Al-Qadhi Abu Al-Fath bin Daqiq Al-Ied mengatakan: “Setelah aku berkumpul dengannya kulihat beliau adalah seseorang yang semua ilmu ada di depan matanya. Kapan saja beliau menginginkannya, beliau tinggal mengambilnya, terserah beliau. Dan aku pernah berkata kepadanya: “Aku tidak pernah menyangka akan tercipta manusia seperti Anda.”
Penguasaan Ibnu Taimiyah dalam beberapa ilmu sangat sempurna, yakni dalam tafsir, aqidah, hadits, fiqh, bahasa arab dan berbagai cabang ilmu pengetahuan Islam lainnya, hingga beliau melampaui kemampuan para ulama zamannya. Al ‘Allamah Kamaluddin bin Az Zamlakany (wafat th. 727 H) pernah berkata: “Apakah ia ditanya tentang suatu bidang ilmu, maka siapa pun yang mendengar atau melihat (jawabannya) akan menyangka bahwa dia seolah-olah hanya membidangi ilmu itu. Orang pun akan yakin bahwa tidak ada seorang pun yang bisa menandinginya”. Para Fuqaha dari berbagai kalangan. Jika duduk bersamanya pasti mereka akan mengambil pelajaran bermanfaat bagi kelengkapan madzhab-madzhab mereka yang sebelumnya belum pernah diketahui. Belum pernah terjadi, ia bisa dipatahkan hujjahnya. Beliau tidak pernah berkata tentang suatu cabang ilmu baik ilmu syariat atau ilmu lain, melainkan dari masing-masing ahli ilmu itu pasti terhenyak. Beliau mempunyai goresan tinta indah, ungkapan-ungkapan, susunan, pembagian kata dan penjelasannya sangat bagus dalam penyusunan buku-buku.”
Imam adz Dzahabi t (wafat th. 748 H) juga berkata: “Dia adalah lambang kecerdasan dan kecepatan memahami. Paling hebat pemahamannya terhadap al Kitab was Sunnah serta perbedaan pendapat, dan lautan dalil naqli. Pada zamannya, beliau adalah satu-satunya baik dalam hal ilmu, zuhud, keberanian, kemurahan, amar ma’ruf, nahi mungkar, dan banyaknya buku-buku yang disusun dan amat menguasai hadits dan fiqh.
Pada umurnya yang ketujuh belas beliau sudah siap mengajar dan berfatwa, amat menonjol dalam bidang tafsir, ilmu ushul dan semua ilmu-ilmu lain, baik pokok-pokoknya maupun cabang-cabangnya, detailnya dan ketelitiannya. Pada sisi lain adz Dzahabi mengatakan: “Dia mempunyai pengetahuan yang sempurna mengenai rijal (mata rantai sanad), al jarhu wat ta’dil, thabaqah-thabaqah sanad, pengetahuan ilmu-ilmu hadits antara shahih dan dhaif, hafal matan-matan hadits yang menyendiri padanya. Maka tidak seorangpun pada waktu itu yang bisa menyamai atau mendekati tingkatannya”. Adz-Dzahabi berkata lagi, bahwa: “Setiap hadits yang tidak diketahui oleh Ibnu Taimiyah, maka itu bukanlah hadist”.

++++

● **TUJUAN TUGAS**
Teruskan tulisan tentang keilmuan Ibnu Taimiyah di atas, mulai setelah kalimat terakhirnya.

● **POTONGAN DATA**
++++

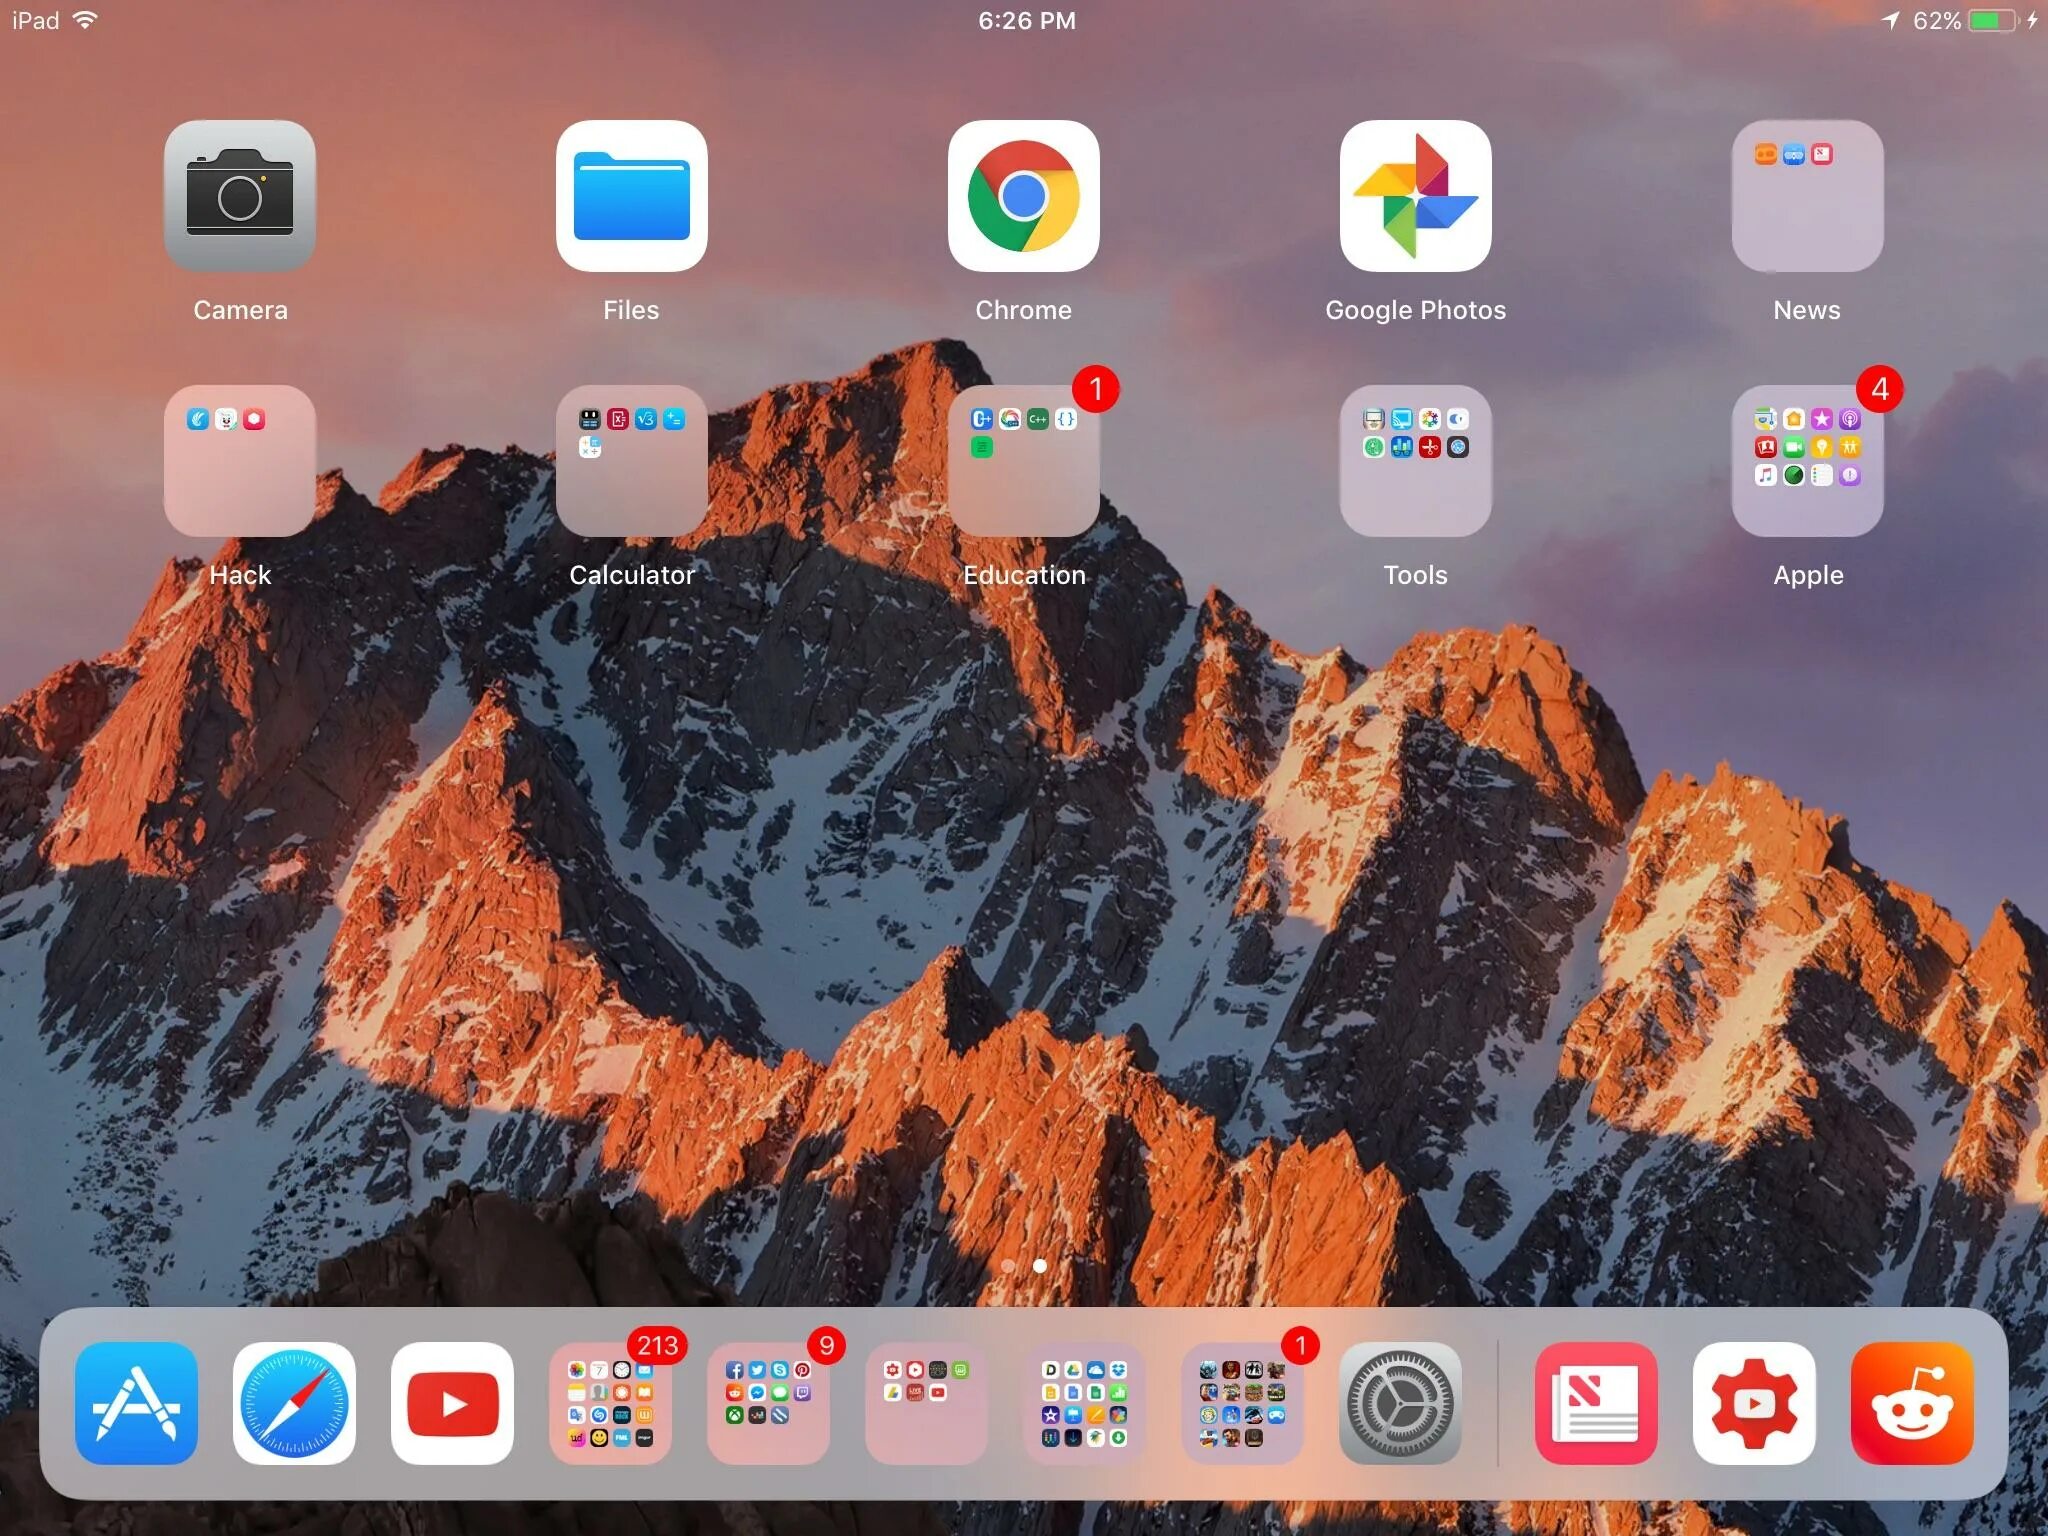
Task: Launch the Files app
Action: pos(631,197)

++++

● **HASILNYA**
Demikian antara lain beberapa pujian ulama terhadap beliau.
Sejarah telah mencatat bahwa bukan saja Ibnu Taimiyah sebagai da’i yang tabah, liat, wara’, zuhud dan ahli ibadah, tetapi beliau juga seorang pemberani yang ahli berkuda. Beliau adalah pembela tiap jengkal tanah umat Islam dari kedzaliman musuh dengan pedannya, seperti halnya beliau adalah pembela aqidah umat dengan lidah dan penanya.
Tetapi karena ketegaran, keberanian dan kelantangan beliau dalam mengajak kepada al haq, akhirnya justru membakar kedengkian serta kebencian para penguasa, para ulama dan orang-orang yang tidak senang kepada beliau. Kaum munafiqun dan kaum lacut kemudian meniupkan racun-racun fitnah hingga karenanya beliau harus mengalami berbagai tekanan di pejara, dibuang, diasingkan dan disiksa.
Kehidupan Penjara
Hembusan-hembusan fitnah yang ditiupkan kaum munafiqin serta antek-anteknya yang mengakibatkan beliau mengalami tekanan berat dalam berbagai penjara, justru dihadapi dengan tabah, tenang dan gembira. Terakhir beliau harus masuk ke penjara Qal’ah di Dimasyq. Dan beliau berkata: “Sesungguhnya aku menunggu saat seperti ini karena di dalamnya terdapat kebaikan besar.”
Dalam syairnya yang terkenal beliau juga berkata: “Apakah yang (bisa) diperbuat musuh padaku. Aku, taman dan kebunku ada dalam dadaku. Kemanapun ku pergi, ia selalu bersamaku dan tiada pernah tinggalkan aku. Aku, terpenjaraku adalah khalwat. Kematianku adalah mati syahid. Terusirku dari negeriku adalah rekreasi.”
Beliau pernah berkata dalam penjara: “ Orang dipenjara ialah orang yang terpenjara hatinya dari Rabbnya, orang yang tertawan ialah orang yang ditawan orang oleh hawa nafsunya.”
Ternyata penjara baginya tidak menghalangi kejernihan fitrah islahiyah-nya, tidak menghalanginya untuk berdakwah dan menulis buku-buku tentang aqidah, tafsir dan kitab-kitab bantahan terhadap ahli-ahli bid’ah.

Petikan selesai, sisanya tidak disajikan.